In the records below, find the line with "Next (917, 2211)" and the line with "Security (1201, 1509)"; return exactly those lines and every line between them.

§ Information provided:
^^^^^^^^
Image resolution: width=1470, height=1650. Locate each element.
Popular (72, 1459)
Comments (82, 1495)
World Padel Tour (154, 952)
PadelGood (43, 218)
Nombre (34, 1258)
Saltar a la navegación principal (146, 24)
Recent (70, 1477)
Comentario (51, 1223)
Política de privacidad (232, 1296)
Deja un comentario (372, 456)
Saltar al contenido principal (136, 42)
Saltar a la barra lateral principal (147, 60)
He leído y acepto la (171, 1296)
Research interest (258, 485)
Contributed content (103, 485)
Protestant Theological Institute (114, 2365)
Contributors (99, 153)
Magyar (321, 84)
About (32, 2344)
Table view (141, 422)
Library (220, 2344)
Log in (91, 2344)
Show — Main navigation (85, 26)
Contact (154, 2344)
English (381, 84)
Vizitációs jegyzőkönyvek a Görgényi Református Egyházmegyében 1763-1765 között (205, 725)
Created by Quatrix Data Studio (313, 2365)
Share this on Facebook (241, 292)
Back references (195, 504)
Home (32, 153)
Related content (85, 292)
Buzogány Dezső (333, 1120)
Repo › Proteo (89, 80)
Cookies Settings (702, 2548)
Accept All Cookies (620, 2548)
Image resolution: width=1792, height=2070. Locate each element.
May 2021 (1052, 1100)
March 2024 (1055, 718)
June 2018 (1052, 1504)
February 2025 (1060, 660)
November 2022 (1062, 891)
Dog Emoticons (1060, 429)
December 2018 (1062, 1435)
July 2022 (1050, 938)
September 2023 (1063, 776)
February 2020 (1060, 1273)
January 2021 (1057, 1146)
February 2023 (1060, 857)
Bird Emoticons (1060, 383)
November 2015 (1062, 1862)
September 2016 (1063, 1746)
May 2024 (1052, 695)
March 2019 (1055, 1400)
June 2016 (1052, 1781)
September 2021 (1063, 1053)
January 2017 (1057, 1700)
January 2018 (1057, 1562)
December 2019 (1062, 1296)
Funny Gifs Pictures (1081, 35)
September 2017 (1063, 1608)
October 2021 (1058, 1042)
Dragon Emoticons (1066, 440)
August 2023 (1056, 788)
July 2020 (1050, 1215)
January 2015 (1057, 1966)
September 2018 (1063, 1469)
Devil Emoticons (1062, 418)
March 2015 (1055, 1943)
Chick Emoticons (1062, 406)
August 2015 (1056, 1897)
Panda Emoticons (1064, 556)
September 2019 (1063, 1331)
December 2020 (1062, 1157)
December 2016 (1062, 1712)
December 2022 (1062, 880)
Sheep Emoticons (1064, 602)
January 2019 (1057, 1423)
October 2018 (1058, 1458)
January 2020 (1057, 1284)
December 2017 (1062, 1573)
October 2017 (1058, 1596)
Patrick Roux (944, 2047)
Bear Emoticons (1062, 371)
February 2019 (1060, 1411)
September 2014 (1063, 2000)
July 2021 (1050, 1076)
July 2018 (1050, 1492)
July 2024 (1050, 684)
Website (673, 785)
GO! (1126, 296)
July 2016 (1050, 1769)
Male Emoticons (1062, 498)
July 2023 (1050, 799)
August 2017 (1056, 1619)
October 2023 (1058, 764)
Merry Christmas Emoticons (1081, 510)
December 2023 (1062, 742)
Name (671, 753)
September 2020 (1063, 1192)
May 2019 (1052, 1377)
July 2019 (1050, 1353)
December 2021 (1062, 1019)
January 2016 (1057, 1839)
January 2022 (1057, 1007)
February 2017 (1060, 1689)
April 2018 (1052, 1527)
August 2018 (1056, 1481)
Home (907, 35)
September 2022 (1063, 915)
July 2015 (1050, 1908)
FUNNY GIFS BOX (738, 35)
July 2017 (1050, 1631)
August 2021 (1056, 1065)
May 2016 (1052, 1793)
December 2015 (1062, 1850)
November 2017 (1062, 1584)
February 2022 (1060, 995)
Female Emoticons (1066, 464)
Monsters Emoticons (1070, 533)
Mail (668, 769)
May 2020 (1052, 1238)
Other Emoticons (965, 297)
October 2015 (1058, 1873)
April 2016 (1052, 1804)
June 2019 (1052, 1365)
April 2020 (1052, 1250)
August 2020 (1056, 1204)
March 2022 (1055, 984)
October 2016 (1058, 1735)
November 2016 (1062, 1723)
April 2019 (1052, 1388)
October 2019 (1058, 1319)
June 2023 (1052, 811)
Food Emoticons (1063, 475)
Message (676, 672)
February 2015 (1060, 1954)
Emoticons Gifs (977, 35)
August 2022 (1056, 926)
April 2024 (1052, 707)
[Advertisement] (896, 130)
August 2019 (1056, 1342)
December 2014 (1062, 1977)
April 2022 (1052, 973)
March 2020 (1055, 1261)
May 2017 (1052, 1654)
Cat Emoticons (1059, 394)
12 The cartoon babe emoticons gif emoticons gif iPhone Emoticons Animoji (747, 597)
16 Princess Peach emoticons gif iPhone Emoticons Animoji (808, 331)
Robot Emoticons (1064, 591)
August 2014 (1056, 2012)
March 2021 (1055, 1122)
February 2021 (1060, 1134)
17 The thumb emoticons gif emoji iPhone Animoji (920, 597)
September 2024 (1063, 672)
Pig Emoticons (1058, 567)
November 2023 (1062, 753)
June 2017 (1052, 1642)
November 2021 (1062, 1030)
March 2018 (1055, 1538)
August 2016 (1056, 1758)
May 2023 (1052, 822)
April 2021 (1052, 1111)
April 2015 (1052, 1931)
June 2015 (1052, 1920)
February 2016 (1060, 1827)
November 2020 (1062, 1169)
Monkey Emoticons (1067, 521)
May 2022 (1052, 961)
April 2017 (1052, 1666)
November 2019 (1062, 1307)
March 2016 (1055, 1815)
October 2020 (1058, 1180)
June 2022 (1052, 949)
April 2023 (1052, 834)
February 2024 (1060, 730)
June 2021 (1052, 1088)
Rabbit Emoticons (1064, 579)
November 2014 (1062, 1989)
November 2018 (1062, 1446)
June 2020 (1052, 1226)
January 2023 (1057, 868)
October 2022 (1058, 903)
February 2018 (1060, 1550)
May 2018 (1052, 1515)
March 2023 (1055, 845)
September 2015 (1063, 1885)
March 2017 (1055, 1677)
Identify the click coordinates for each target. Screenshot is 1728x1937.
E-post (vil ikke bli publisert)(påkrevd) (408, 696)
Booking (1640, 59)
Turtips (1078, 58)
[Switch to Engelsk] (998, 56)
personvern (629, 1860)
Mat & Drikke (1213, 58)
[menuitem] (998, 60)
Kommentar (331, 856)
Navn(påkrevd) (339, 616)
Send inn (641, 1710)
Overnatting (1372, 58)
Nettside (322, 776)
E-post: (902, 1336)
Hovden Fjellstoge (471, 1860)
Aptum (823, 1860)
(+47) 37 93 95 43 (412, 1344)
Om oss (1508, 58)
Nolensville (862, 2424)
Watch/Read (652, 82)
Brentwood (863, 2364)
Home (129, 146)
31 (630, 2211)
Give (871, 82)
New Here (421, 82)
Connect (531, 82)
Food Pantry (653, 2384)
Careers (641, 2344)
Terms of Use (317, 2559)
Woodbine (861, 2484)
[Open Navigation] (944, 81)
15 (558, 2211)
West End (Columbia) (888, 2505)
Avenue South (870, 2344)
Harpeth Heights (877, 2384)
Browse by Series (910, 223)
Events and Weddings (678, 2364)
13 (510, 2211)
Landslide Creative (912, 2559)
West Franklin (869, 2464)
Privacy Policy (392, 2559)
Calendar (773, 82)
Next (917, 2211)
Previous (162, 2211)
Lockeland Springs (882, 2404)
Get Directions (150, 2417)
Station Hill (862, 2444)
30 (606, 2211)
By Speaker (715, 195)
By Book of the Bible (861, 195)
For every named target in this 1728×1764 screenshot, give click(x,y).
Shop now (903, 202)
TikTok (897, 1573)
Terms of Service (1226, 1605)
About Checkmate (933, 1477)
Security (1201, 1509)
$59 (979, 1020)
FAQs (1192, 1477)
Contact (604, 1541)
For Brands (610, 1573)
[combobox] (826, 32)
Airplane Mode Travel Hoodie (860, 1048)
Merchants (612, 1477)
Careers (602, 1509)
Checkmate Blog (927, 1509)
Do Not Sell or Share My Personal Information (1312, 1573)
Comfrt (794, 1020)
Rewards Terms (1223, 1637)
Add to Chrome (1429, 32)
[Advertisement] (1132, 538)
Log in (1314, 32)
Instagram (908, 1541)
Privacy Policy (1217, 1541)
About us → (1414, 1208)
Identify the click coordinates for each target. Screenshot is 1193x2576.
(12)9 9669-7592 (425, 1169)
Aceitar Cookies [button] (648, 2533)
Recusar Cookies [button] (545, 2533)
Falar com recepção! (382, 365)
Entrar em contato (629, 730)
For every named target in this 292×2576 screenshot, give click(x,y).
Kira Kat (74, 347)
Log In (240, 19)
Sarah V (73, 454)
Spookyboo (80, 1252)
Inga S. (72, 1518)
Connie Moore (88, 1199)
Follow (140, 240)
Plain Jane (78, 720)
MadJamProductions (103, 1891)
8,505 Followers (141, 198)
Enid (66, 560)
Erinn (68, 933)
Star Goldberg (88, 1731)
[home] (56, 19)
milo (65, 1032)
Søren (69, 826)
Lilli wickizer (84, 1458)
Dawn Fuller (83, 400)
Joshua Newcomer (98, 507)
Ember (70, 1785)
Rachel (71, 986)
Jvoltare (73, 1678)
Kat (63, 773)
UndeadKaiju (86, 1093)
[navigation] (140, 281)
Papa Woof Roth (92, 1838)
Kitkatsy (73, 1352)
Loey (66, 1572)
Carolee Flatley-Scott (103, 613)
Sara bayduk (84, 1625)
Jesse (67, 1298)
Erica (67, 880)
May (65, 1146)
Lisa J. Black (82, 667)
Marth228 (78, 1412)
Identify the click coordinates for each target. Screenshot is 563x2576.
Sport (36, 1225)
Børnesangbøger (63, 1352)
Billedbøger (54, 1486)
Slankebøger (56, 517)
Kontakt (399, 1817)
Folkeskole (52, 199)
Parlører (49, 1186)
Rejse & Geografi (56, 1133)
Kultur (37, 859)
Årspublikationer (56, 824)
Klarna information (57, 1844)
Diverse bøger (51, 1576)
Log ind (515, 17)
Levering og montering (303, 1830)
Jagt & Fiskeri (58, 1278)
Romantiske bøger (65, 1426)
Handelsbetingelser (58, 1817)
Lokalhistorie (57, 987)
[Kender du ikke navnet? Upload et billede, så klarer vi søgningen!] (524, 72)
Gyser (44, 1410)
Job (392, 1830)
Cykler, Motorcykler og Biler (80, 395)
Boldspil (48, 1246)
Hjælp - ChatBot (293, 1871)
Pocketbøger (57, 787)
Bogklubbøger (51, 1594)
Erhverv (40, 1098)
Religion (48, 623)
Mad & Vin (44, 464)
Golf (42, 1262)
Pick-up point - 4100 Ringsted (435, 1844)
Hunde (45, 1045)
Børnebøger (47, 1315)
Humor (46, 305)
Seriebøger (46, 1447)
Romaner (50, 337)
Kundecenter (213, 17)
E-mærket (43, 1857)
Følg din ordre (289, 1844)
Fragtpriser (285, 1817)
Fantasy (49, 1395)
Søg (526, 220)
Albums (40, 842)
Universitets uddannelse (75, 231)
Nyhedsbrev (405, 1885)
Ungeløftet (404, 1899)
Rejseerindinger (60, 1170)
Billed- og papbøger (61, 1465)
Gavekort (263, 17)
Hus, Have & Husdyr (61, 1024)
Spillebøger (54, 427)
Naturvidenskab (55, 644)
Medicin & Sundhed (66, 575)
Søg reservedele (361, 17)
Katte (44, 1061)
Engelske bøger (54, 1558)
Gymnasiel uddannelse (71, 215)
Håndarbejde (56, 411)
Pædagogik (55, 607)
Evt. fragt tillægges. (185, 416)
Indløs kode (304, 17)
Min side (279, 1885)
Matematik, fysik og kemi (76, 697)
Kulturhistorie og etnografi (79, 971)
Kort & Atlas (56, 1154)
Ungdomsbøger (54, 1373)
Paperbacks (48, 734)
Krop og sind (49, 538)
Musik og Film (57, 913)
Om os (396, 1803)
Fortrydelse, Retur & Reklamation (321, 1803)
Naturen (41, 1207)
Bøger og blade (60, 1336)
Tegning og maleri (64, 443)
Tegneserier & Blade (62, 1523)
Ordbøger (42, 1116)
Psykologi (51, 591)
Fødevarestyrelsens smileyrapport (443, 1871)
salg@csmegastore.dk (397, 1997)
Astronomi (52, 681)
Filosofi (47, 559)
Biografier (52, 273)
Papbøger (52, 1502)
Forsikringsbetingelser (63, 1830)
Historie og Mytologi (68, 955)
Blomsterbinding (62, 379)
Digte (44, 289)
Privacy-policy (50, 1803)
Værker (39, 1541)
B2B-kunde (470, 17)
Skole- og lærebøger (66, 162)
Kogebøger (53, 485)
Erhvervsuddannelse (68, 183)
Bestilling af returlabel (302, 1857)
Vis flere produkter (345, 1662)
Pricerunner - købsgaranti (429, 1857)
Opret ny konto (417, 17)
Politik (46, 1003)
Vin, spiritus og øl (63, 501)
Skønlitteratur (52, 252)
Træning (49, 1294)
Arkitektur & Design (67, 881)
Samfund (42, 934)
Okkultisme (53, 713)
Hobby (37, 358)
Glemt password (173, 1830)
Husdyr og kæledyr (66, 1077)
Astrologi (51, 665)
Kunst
^^^^^^^^
§ Final answer:
Next (917, 2211)
Previous (162, 2211)
Lockeland Springs (882, 2404)
Get Directions (150, 2417)
Station Hill (862, 2444)
30 (606, 2211)
By Speaker (715, 195)
By Book of the Bible (861, 195)
For every named target in this 1728×1764 screenshot, give click(x,y).
Shop now (903, 202)
TikTok (897, 1573)
Terms of Service (1226, 1605)
About Checkmate (933, 1477)
Security (1201, 1509)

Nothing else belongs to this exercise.